[Work instructions]: Please rewrite all of the records below as a numbered list, leaving out any blank lines.

######

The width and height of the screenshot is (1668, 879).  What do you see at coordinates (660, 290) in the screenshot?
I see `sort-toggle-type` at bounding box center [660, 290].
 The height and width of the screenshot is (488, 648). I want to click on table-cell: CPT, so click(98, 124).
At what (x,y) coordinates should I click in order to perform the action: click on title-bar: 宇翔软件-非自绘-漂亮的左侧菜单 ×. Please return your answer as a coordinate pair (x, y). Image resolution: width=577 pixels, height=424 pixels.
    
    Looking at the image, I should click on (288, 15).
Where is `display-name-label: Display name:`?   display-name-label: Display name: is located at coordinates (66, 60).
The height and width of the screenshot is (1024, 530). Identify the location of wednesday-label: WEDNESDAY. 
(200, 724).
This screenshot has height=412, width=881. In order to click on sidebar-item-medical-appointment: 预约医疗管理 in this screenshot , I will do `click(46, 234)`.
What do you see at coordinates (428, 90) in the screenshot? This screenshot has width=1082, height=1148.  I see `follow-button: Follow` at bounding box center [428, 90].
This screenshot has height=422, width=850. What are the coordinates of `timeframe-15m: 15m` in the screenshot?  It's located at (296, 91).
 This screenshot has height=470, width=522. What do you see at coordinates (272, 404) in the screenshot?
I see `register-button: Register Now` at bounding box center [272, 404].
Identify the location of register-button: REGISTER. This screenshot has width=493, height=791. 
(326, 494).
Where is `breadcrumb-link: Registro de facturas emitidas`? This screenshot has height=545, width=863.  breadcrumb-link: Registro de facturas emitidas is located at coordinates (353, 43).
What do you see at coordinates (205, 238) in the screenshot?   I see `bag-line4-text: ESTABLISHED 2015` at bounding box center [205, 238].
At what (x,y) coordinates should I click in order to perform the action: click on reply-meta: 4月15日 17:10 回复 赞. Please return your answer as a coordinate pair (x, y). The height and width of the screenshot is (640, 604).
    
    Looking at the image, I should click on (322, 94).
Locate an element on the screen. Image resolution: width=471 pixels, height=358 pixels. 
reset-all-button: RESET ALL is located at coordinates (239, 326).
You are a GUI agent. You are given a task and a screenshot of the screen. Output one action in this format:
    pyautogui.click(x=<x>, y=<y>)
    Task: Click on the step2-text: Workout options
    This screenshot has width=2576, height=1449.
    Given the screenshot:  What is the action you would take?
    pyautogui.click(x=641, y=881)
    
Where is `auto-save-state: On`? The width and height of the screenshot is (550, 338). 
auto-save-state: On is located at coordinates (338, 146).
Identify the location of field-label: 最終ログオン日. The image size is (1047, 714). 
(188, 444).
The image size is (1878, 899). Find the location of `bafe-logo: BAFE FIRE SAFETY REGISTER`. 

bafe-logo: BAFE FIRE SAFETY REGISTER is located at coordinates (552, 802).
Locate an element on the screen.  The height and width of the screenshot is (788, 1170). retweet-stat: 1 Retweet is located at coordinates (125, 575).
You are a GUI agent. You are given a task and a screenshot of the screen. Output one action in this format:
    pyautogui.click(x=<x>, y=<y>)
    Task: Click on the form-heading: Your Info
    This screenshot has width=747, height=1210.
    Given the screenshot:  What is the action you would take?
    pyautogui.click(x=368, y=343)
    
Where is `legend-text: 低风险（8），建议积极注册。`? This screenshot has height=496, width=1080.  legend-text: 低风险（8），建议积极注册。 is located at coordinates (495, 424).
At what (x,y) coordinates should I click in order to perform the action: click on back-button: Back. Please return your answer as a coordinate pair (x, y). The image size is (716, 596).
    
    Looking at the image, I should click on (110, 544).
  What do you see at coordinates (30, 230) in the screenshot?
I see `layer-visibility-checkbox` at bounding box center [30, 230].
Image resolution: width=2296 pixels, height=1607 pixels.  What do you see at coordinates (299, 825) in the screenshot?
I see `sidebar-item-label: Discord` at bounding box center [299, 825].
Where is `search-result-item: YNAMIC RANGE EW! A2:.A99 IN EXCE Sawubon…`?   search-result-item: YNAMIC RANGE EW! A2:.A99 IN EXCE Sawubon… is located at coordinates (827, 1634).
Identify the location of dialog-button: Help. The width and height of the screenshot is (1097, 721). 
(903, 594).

######

[The answer]:
1. The width and height of the screenshot is (1668, 879).  What do you see at coordinates (660, 290) in the screenshot?
2. I see `sort-toggle-type` at bounding box center [660, 290].
3.  The height and width of the screenshot is (488, 648). I want to click on table-cell: CPT, so click(98, 124).
4. At what (x,y) coordinates should I click in order to perform the action: click on title-bar: 宇翔软件-非自绘-漂亮的左侧菜单 ×. Please return your answer as a coordinate pair (x, y). Image resolution: width=577 pixels, height=424 pixels.
5.     Looking at the image, I should click on (288, 15).
6. Where is `display-name-label: Display name:`?   display-name-label: Display name: is located at coordinates (66, 60).
7. The height and width of the screenshot is (1024, 530). Identify the location of wednesday-label: WEDNESDAY. 
8. (200, 724).
9. This screenshot has height=412, width=881. In order to click on sidebar-item-medical-appointment: 预约医疗管理 in this screenshot , I will do `click(46, 234)`.
10. What do you see at coordinates (428, 90) in the screenshot? This screenshot has width=1082, height=1148.  I see `follow-button: Follow` at bounding box center [428, 90].
11. This screenshot has height=422, width=850. What are the coordinates of `timeframe-15m: 15m` in the screenshot?  It's located at (296, 91).
12.  This screenshot has height=470, width=522. What do you see at coordinates (272, 404) in the screenshot?
13. I see `register-button: Register Now` at bounding box center [272, 404].
14. Identify the location of register-button: REGISTER. This screenshot has width=493, height=791. 
15. (326, 494).
16. Where is `breadcrumb-link: Registro de facturas emitidas`? This screenshot has height=545, width=863.  breadcrumb-link: Registro de facturas emitidas is located at coordinates (353, 43).
17. What do you see at coordinates (205, 238) in the screenshot?   I see `bag-line4-text: ESTABLISHED 2015` at bounding box center [205, 238].
18. At what (x,y) coordinates should I click in order to perform the action: click on reply-meta: 4月15日 17:10 回复 赞. Please return your answer as a coordinate pair (x, y). The height and width of the screenshot is (640, 604).
19.     Looking at the image, I should click on (322, 94).
20. Locate an element on the screen. Image resolution: width=471 pixels, height=358 pixels. 
21. reset-all-button: RESET ALL is located at coordinates (239, 326).
22. You are a GUI agent. You are given a task and a screenshot of the screen. Output one action in this format:
23.     pyautogui.click(x=<x>, y=<y>)
24.     Task: Click on the step2-text: Workout options
25.     This screenshot has width=2576, height=1449.
26.     Given the screenshot:  What is the action you would take?
27.     pyautogui.click(x=641, y=881)
28. Where is `auto-save-state: On`? The width and height of the screenshot is (550, 338). 
29. auto-save-state: On is located at coordinates (338, 146).
30. Identify the location of field-label: 最終ログオン日. The image size is (1047, 714). 
31. (188, 444).
32. The image size is (1878, 899). Find the location of `bafe-logo: BAFE FIRE SAFETY REGISTER`. 
33. bafe-logo: BAFE FIRE SAFETY REGISTER is located at coordinates (552, 802).
34. Locate an element on the screen.  The height and width of the screenshot is (788, 1170). retweet-stat: 1 Retweet is located at coordinates (125, 575).
35. You are a GUI agent. You are given a task and a screenshot of the screen. Output one action in this format:
36.     pyautogui.click(x=<x>, y=<y>)
37.     Task: Click on the form-heading: Your Info
38.     This screenshot has width=747, height=1210.
39.     Given the screenshot:  What is the action you would take?
40.     pyautogui.click(x=368, y=343)
41. Where is `legend-text: 低风险（8），建议积极注册。`? This screenshot has height=496, width=1080.  legend-text: 低风险（8），建议积极注册。 is located at coordinates (495, 424).
42. At what (x,y) coordinates should I click in order to perform the action: click on back-button: Back. Please return your answer as a coordinate pair (x, y). The image size is (716, 596).
43.     Looking at the image, I should click on (110, 544).
44.   What do you see at coordinates (30, 230) in the screenshot?
45. I see `layer-visibility-checkbox` at bounding box center [30, 230].
46. Image resolution: width=2296 pixels, height=1607 pixels.  What do you see at coordinates (299, 825) in the screenshot?
47. I see `sidebar-item-label: Discord` at bounding box center [299, 825].
48. Where is `search-result-item: YNAMIC RANGE EW! A2:.A99 IN EXCE Sawubon…`?   search-result-item: YNAMIC RANGE EW! A2:.A99 IN EXCE Sawubon… is located at coordinates (827, 1634).
49. Identify the location of dialog-button: Help. The width and height of the screenshot is (1097, 721). 
50. (903, 594).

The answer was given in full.